Repentance is defined as the process of expressing remorse, turning around and away from the misdeeds, sins and moral shortcomings. It is the abandoning of the sinful state of the human life and the total surrender and turning towards Christ. It is the seeking of forgiveness and henceforth aligning of one’s life to God’s will.
When we sin and drift away from the ways of God, it is always important to remember that there is a father in heaven. Ready to receive us back into His fold. The prodigal son, after spending all he had as his possessions, and after falling into destitution and finally eating with pigs, realized that he had sinned. He remembered his father back home, and made a conscious decision to go back.
He had a turning point in his life and decided to go back and begin living a life of purpose. For true repentance to occur humility has to be in us.
The Bible intimates that when he came to himself, when he came back to his senses, he said, “How many of my father’s hired servants have bread enough and to spare, and I perish with hunger! I will arise and go to my father and will say to him, “Father, I have sinned against heaven and before you, and I am no longer worthy to be called your son. Make me like one of your hired servants.”
What a tremendous display of humility and grace. He realized his shortcomings, and was even prepared to abandon his place in his father’s heart and household. That should be the attitude of a repentant sinner. One needs to be able and willing to surrender all to God for redemption.
Once we submit to Him who is the author of our lives, He is then able and willing to put us straight into a direction of a life that is with a purpose.
This is not always an easy undertaking. For in salvation, and when we find our way back to God through repentance, not everyone will always be happy about the decisions we take. The enemy sure will not. The challenges will be enormous. When the older son and brother to the prodigal son learnt that his long lost brother was back and that the father had taken time to organize a feast in his name, the Bible says he became angry and would not go in to celebrate.
Now one would expect that he would be happy to see his brother who was long lost and rejoice that he had been found. Instead, he laments and says to his father, “Lo, these many years I have been serving you; I never transgressed your commandment at any time; and yet you never gave me a young goat that I might make merry with my friends. But as soon as this son of yours came, who has devoured your livelihood with harlots; you killed the fatted calf for him.”
The point here is not the jealousy. It is the fact that the older son has and appears as if he will always remind redeemed son of his past transgressions. This sad habit still is a recurrence in our Christian circles. We celebrate the winning of souls to Christ but will always talk and remind these souls from where they came. This should not be the case for true Christianity.

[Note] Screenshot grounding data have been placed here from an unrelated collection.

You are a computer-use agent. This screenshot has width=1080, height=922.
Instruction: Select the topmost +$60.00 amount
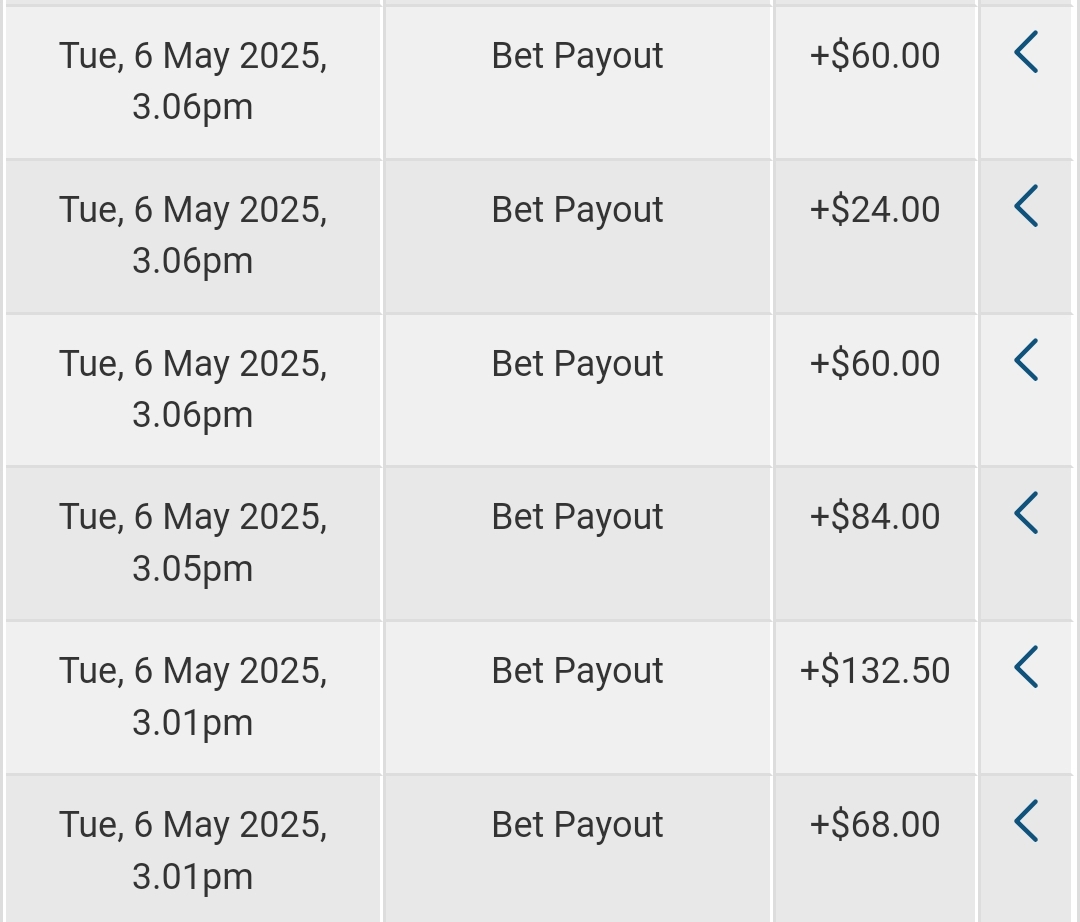[x=875, y=55]

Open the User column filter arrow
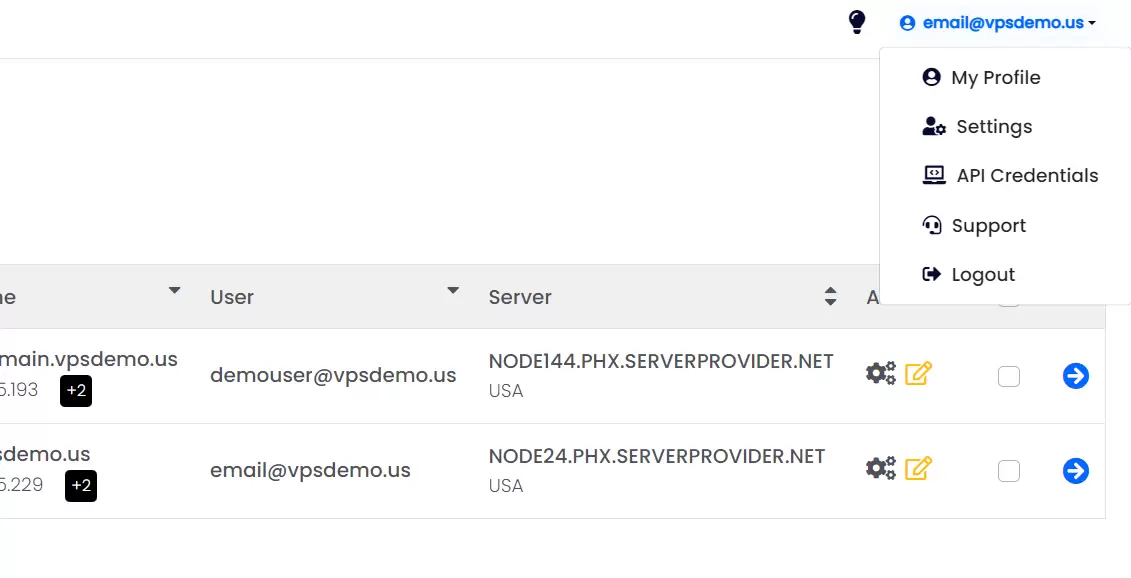[452, 291]
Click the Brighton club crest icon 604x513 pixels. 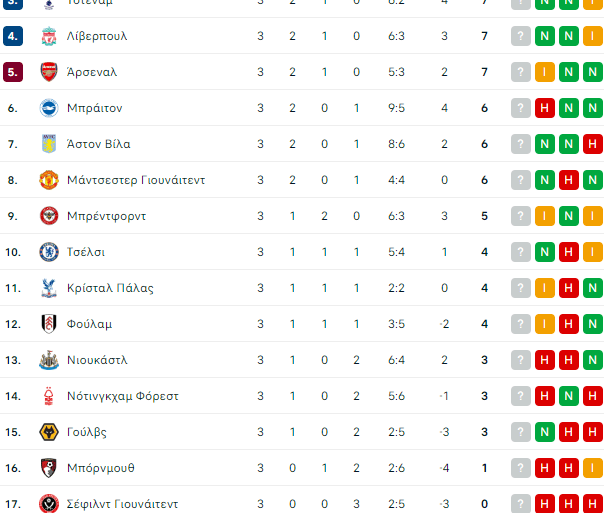49,108
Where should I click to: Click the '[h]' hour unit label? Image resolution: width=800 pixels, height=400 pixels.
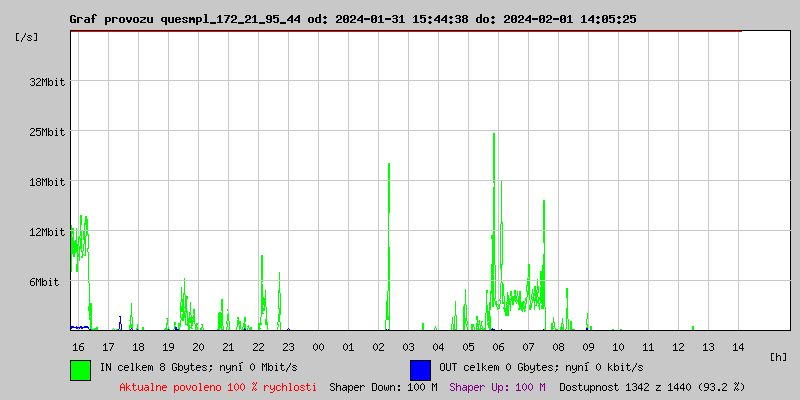coord(779,357)
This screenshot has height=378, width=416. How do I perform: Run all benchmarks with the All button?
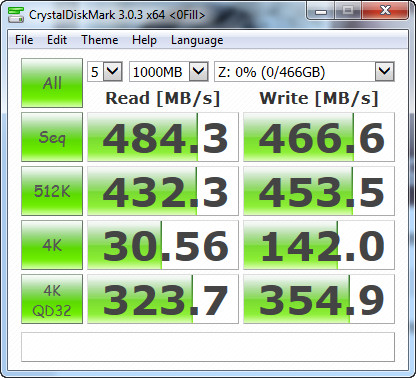coord(52,83)
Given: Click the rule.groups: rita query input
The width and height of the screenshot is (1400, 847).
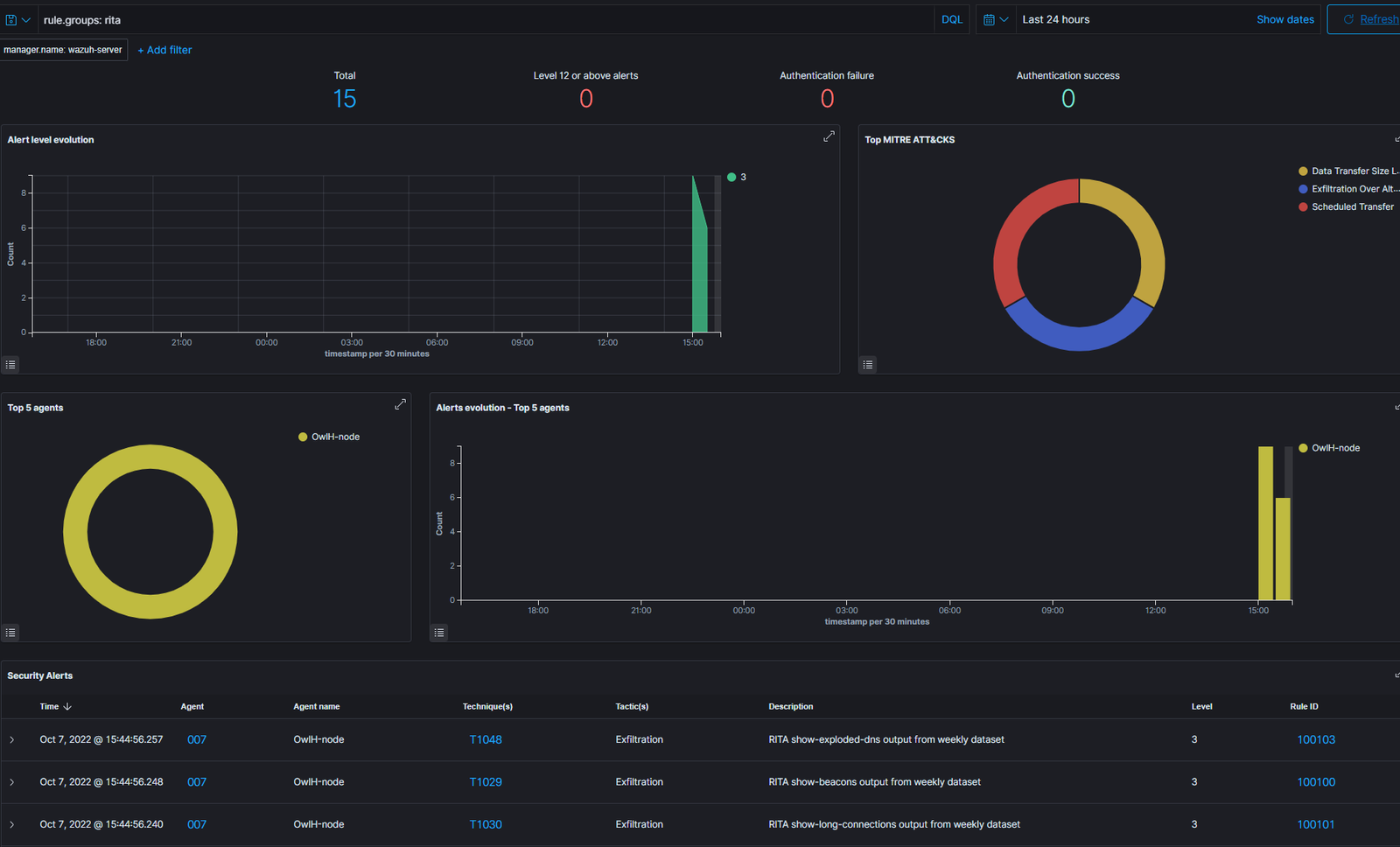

When the prodigal son journeyed towards home, his father saw him from a distance and had compassion. He ran and fell on his neck and kissed him. The son began expressing remorse, but his father said to his servants, “Bring out the best robe and put it on him, and put a ring on his hand and sandals on his feet.
The focus of members of the church should be on compassionate acts to those that we receive back to the fold of Christ. This should be the impact of repentance on purposeful living.